Many also prefer to say, “That is my child’s story and he’ll know it and share it when and if he thinks it is appropriate.” My favorite was, “We don’t discuss such intimacies. Have you told your children the details of THEIR conception?”
Readers, thank you all for sharing.
Dear Abby: I have been in an on-again-off-again, long-distance relationship with a guy for a year and a half. I have broken up with him and taken him back six times. It is always for the same reason: We are not compatible as a romantic couple.
I have explained that we would be better as friends, but when I try to leave, he cries and begs me not to go. I’m afraid he could be suicidal, based on past reactions.
I love him as a friend and I want him to be with someone who can love him the way he wants to be loved. How do I let him down easy, if there is even such a thing? I’m afraid I might ruin his life.
I guess my question is, when you know in your gut that things won’t work out, when is it OK to throw in the towel?
Dear Perplexed: After six breakups, your long-distance romance is well past its expiration date.

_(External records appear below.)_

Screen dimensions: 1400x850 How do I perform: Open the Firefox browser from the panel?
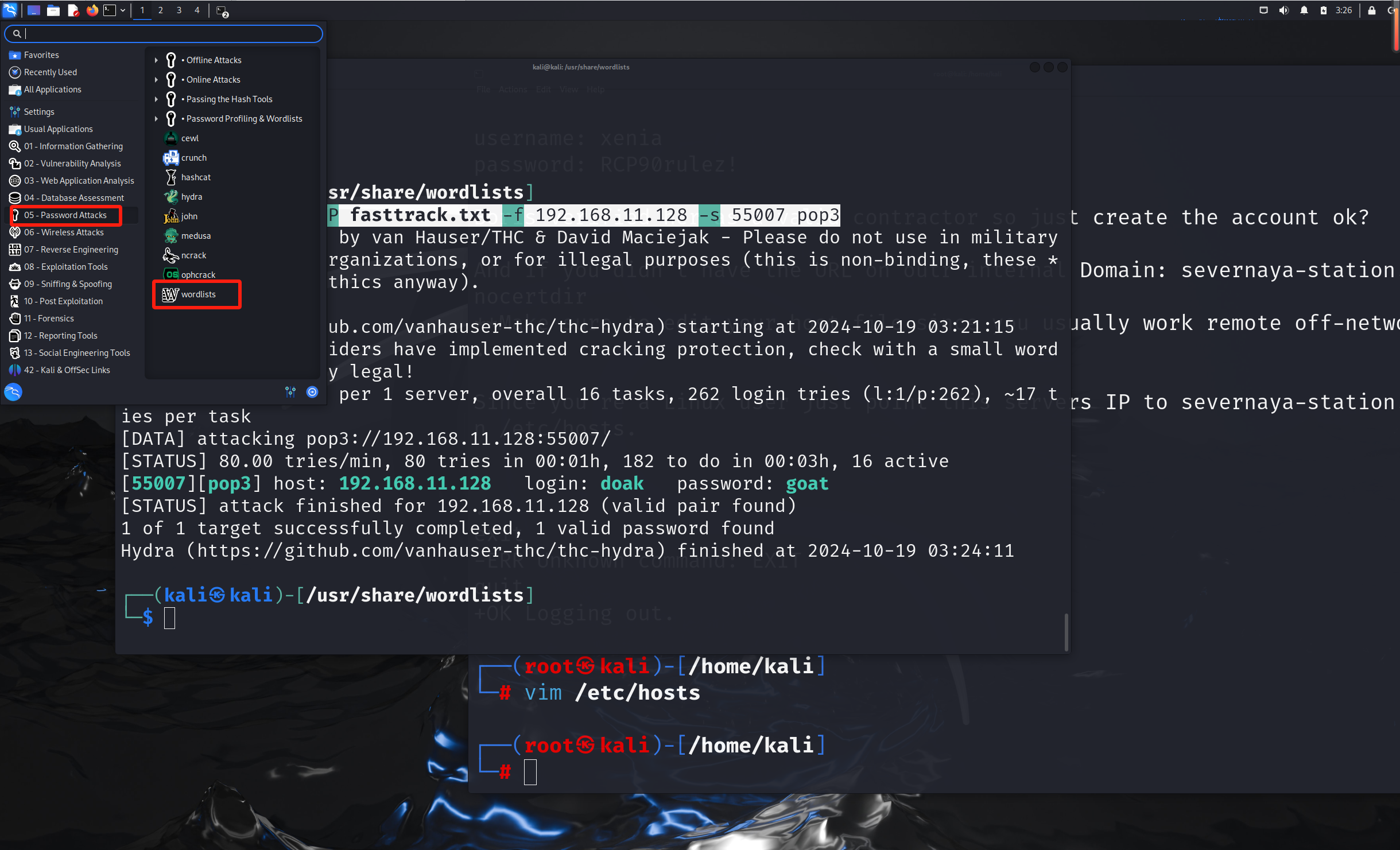point(92,10)
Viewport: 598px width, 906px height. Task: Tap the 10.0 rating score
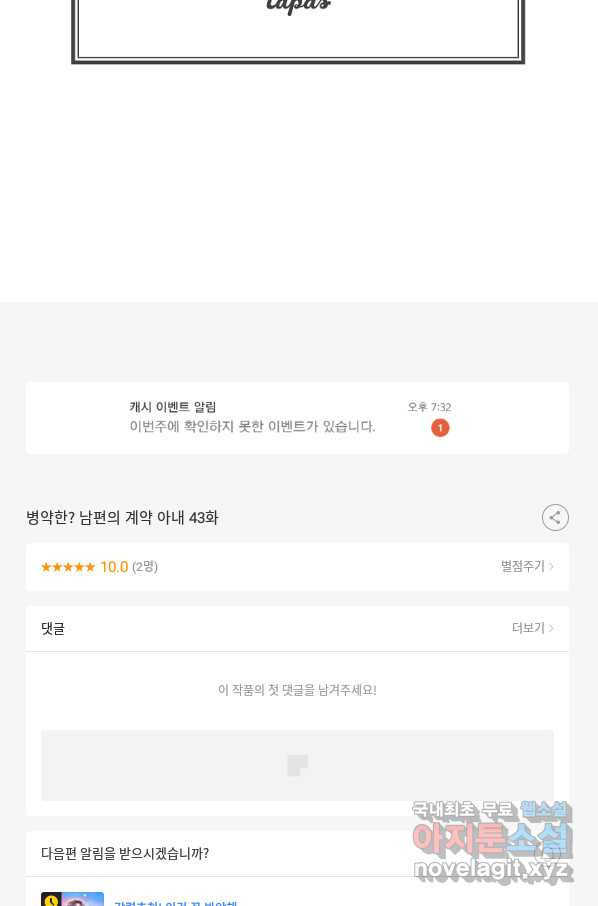tap(114, 567)
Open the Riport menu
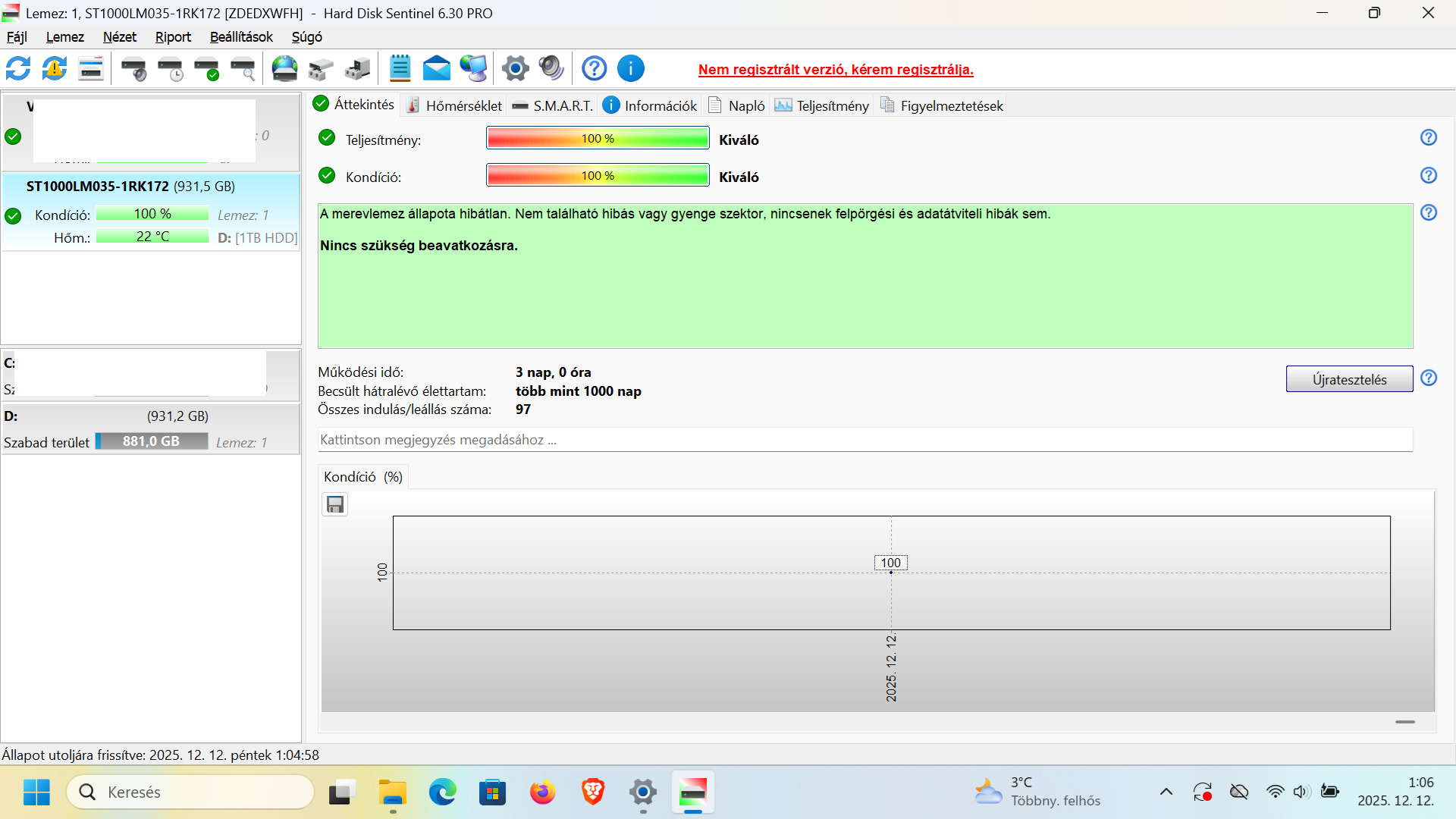Image resolution: width=1456 pixels, height=819 pixels. (173, 37)
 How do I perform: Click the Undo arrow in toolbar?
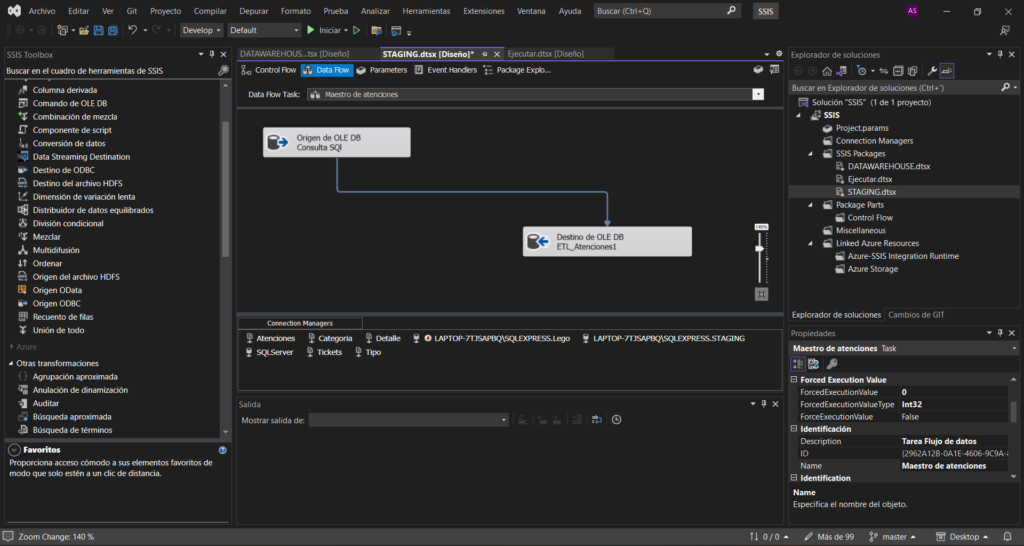coord(133,30)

When there is a lack of chemistry between a couple, it’s no one’s fault and it’s usually a deal-breaker. The problem with letting someone down the way you’re trying to is that it prolongs the pain, like removing a sliver halfway, then jamming it back in because the person is wincing.
Threats of suicide if a romance is unsuccessful are attempts to control the partner who wants to leave through guilt. The time to throw in that towel is NOW.
Dear Abby: When did it become acceptable to ask for a doggie bag after an elegant dinner in a friend’s home? I’m known as an excellent cook. I entertained eight guests in my home last night and served expensive meat, an accompanying salad, vegetables and a great dessert. They wanted the leftovers! I thought if they had the nerve to ask, they were welcome to the goodies. Would you?
Hostess With the Mostest
Dear Hostess: Would I what? Ask for the leftovers or give them? To ask for leftovers in someone’s home is rude, and I wouldn’t do it — although some hosts do offer them to their guests. If you preferred to keep the leftovers for yourself, you should have said no — with a smile, of course.